O P. José Tolentino Mendonça, vice-reitor da Universidade Católica Portuguesa, considera que a ação do papa tem dado relevância à «dimensão social da fé», não só ao nível do discurso, «mas também na sua tradução simbólica e práxica».
Em artigo publicado no semanário "Expresso", o biblista recorda a primeira visita apostólica de Francisco, poucos meses após a eleição, à ilha italiana de Lampedusa, destino de imigrantes que atravessam o mar Mediterrâneo em condições precárias causadoras de centenas de vítimas mortais.
Tolentino Mendonça está convencido de que a palavra do papa «tem contrariado a linha que internaliza e espiritualiza a fé a ponto de esta ser vivida em total alheamento face à realidade social e política, pois o que interessa é uma salvação que respeita apenas ao além e não ao presente histórico».
O autor considera que é preciso evitar «os reducionismos que fazem parte do doloroso passivo histórico» legados pelo tema "os católicos e a política", como é o caso da «redução do cristianismo a uma espécie de messianismo político, que invade e se confunde com a prática política estrita».
Por outro lado, sublinha, é necessário impedir a «domesticação» do cristianismo «como religião do estado ou mero adereço cultural que serve unicamente para fornecer um acrítico suporte ao poder, a troco de um reconhecimento que lhe garanta existência civil».
O ensinamento de Francisco, defende Tolentino Mendonça, afasta-se de ambas as «tentações históricas e, à luz da Doutrina Social da Igreja, repropõe dois tópicos».

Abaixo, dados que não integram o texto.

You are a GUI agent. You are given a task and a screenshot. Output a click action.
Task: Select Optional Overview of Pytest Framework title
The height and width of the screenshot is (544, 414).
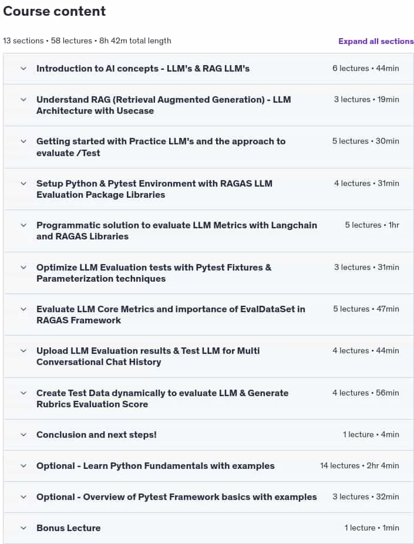click(176, 497)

«Um primeiro que solicita aos cristãos, para a vida pública, não uma visão hegemónica e exclusivista, mas um espírito de abertura, de encontro e de colaboração: os cristãos tornem-se parceiros na construção do bem comum. E, neste particular, as diferenças religiosas ou entre crentes e não-crentes não devem constituir um obstáculo», assinala.
A relação dos católicos com a política deve também salientar «o valor inalienável do exercício da dimensão profética para a vida coletiva», porque ela «luta por uma qualificação ética da existência, interroga, entende as vantagens de manter o espírito crítico, exerce um poder contestador que é salutar».
A natureza e a memória da experiência cristã» pedem à experiência cristã uma «inexcusável inscrição» na dimensão profética, mesmo sabendo que as religiões não têm o seu «monopólio».